=== TASK ITEM ===
Everything from the line holding "Open feed search magnifier icon" through the last line of the data, and nothing else, should be retyped exactly, with no pictures.

=== DATA PROVIDED ===
_ _ _ _

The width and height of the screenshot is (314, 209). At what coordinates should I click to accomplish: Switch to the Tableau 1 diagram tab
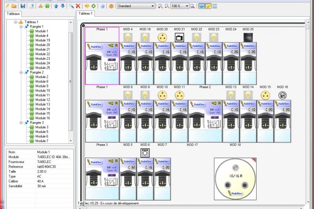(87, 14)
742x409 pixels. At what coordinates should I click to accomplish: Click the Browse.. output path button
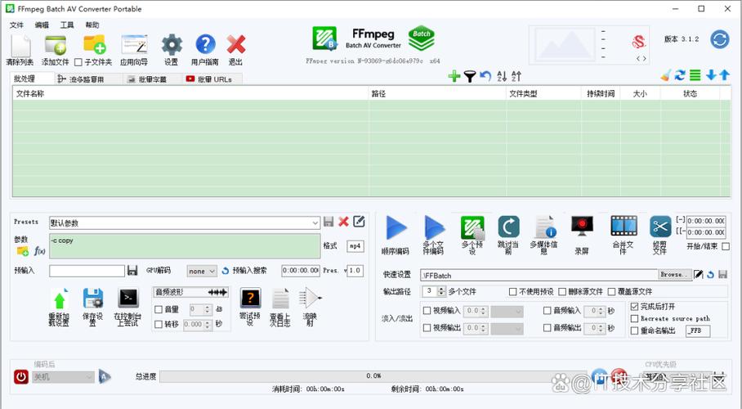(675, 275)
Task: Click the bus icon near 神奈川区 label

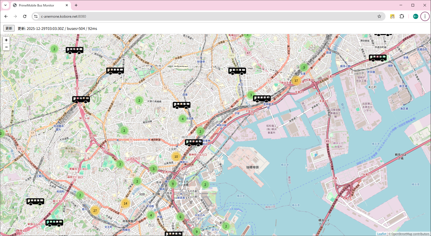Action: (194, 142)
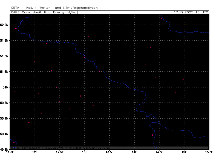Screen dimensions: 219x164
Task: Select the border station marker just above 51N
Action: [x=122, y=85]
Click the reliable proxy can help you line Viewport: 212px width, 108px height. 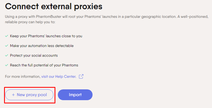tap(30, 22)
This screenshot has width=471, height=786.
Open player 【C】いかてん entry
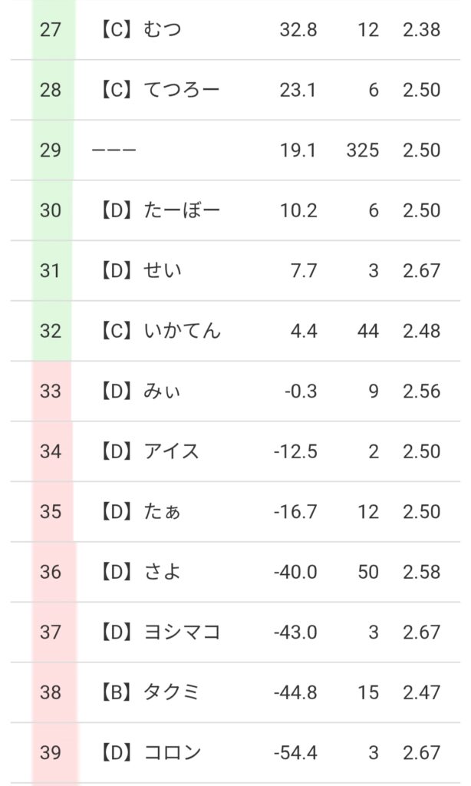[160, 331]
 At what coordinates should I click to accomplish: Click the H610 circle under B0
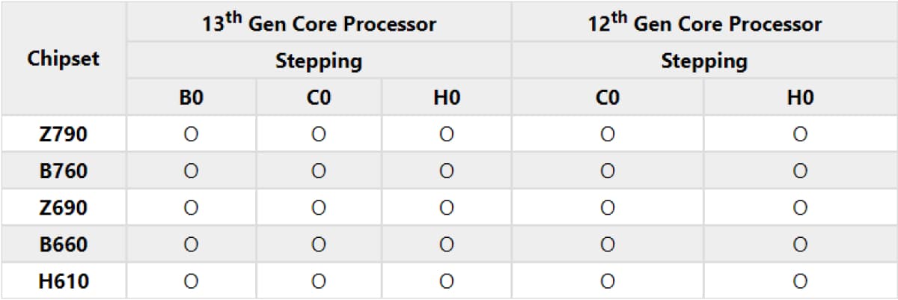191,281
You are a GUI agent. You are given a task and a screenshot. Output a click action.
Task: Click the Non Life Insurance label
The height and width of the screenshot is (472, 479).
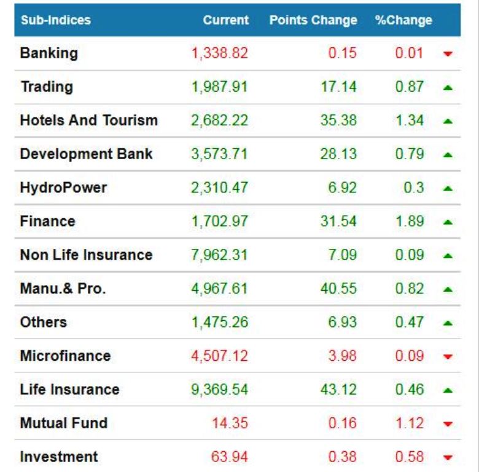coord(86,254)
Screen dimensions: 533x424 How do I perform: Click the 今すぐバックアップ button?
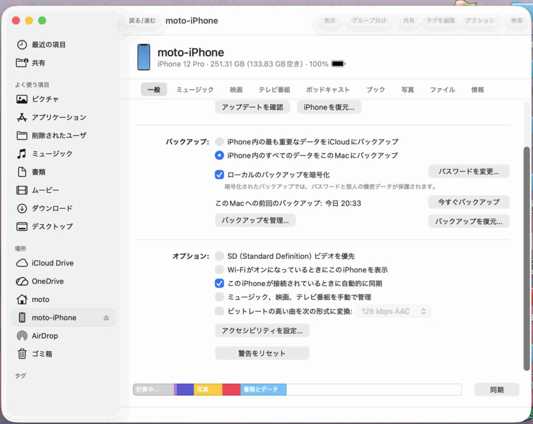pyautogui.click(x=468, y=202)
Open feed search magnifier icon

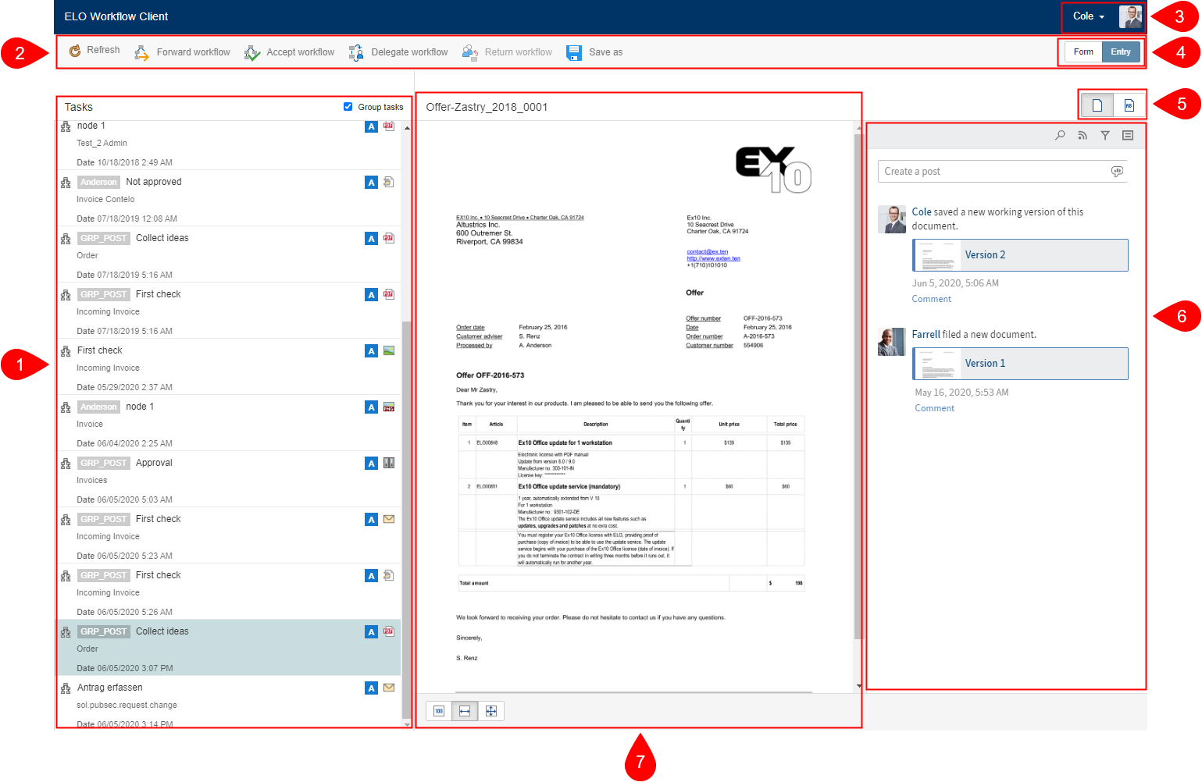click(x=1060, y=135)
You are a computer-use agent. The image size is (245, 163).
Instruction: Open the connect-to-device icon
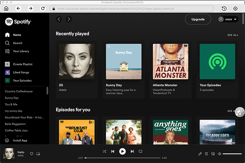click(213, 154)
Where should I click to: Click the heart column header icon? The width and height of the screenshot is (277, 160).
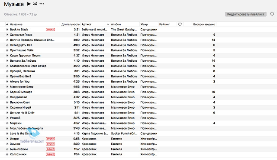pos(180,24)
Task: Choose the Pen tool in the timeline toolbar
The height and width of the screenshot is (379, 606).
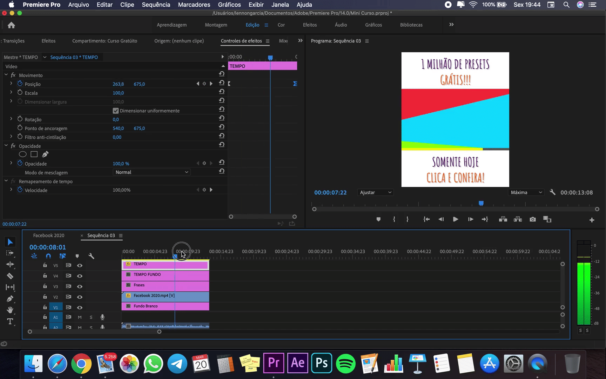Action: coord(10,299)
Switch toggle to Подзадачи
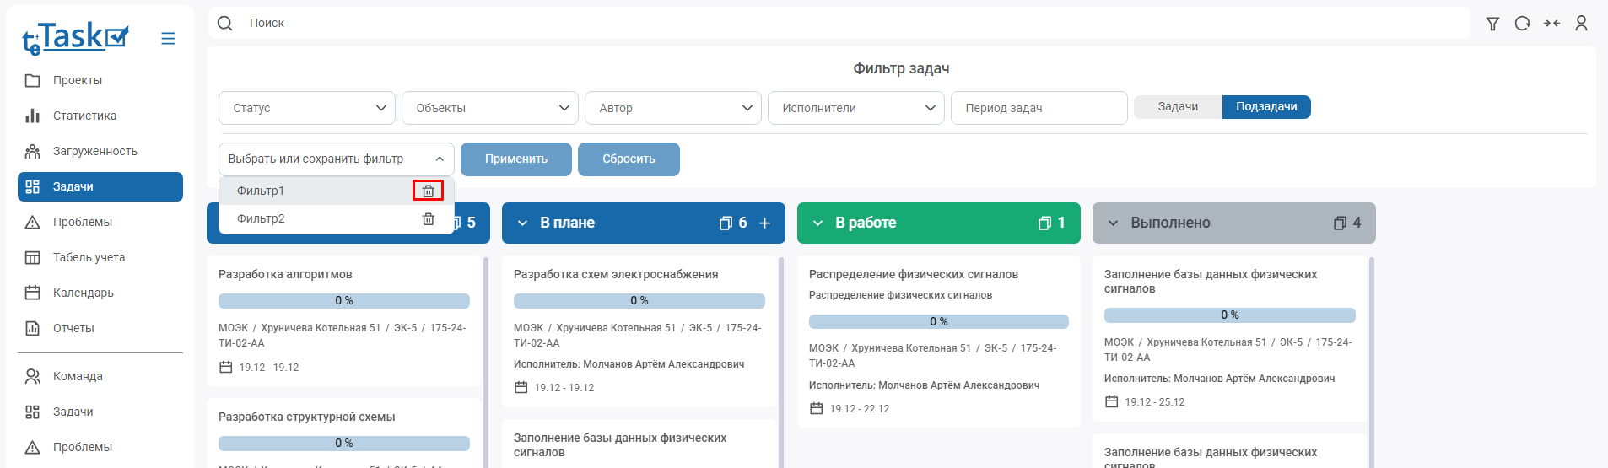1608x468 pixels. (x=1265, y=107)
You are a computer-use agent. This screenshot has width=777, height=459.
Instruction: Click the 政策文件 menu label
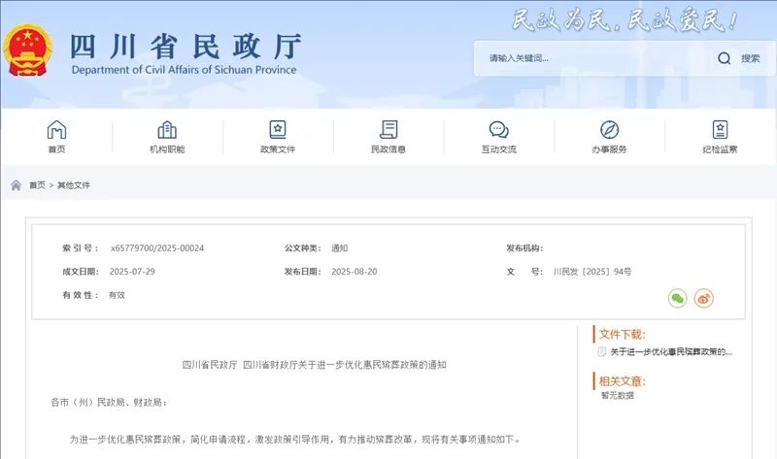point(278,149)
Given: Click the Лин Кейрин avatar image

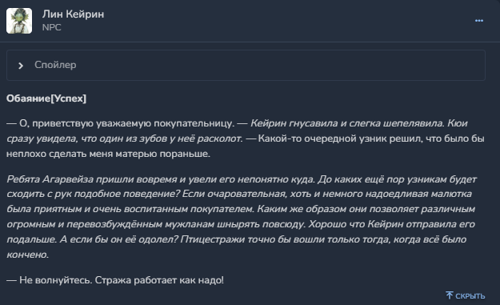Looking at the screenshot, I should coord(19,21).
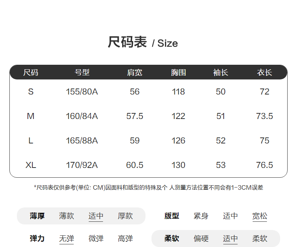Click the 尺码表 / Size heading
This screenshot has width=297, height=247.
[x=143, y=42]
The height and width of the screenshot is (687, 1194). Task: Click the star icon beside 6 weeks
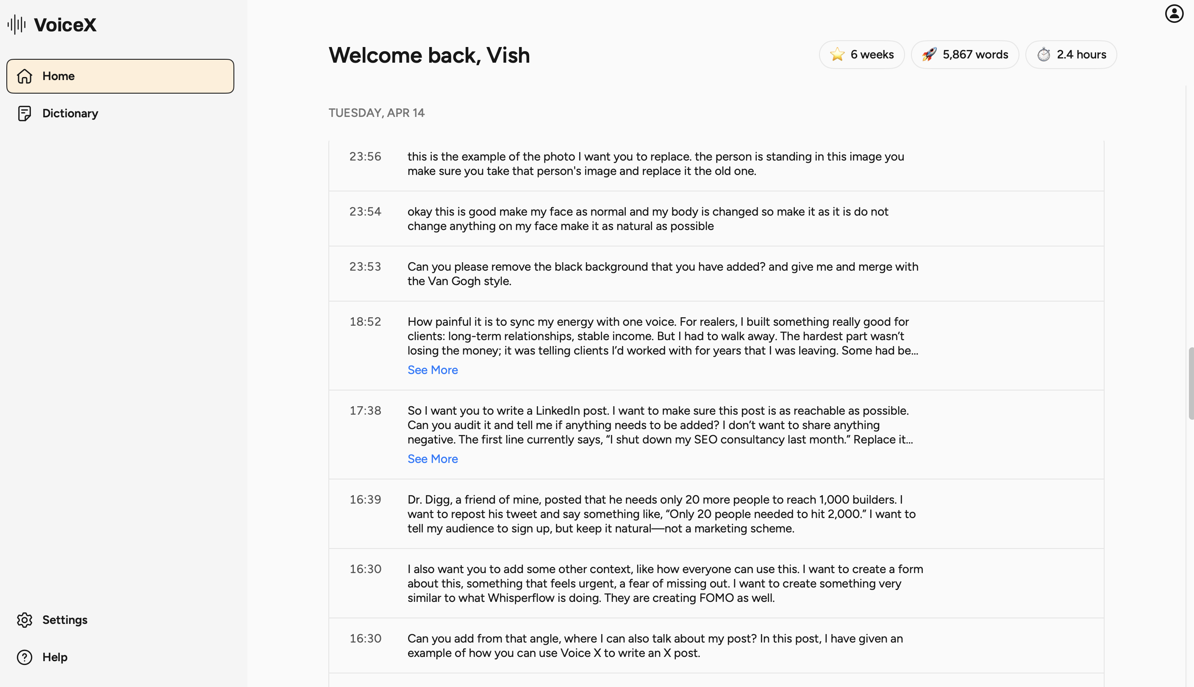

_ _ _ _

=== EXPECTED ANSWER ===
Open feed search magnifier icon

click(x=1060, y=135)
You are a computer-use agent. The image size is (245, 163).
Instruction: Open the connect-to-device icon
click(213, 154)
Where should I click to: Click the heart column header icon? The width and height of the screenshot is (277, 160).
pos(180,24)
Task: Choose the Pen tool in the timeline toolbar
The height and width of the screenshot is (379, 606).
Action: coord(10,299)
Switch toggle to Подзадачи
1608x468 pixels. (x=1265, y=107)
You are a computer-use agent. This screenshot has width=777, height=459.
Instruction: Click the 政策文件 menu label
point(278,149)
Given: Click the Лин Кейрин avatar image

Looking at the screenshot, I should coord(19,21).
Click the 尺码表 / Size heading
This screenshot has width=297, height=247.
[x=143, y=42]
The height and width of the screenshot is (687, 1194). Task: Click the star icon beside 6 weeks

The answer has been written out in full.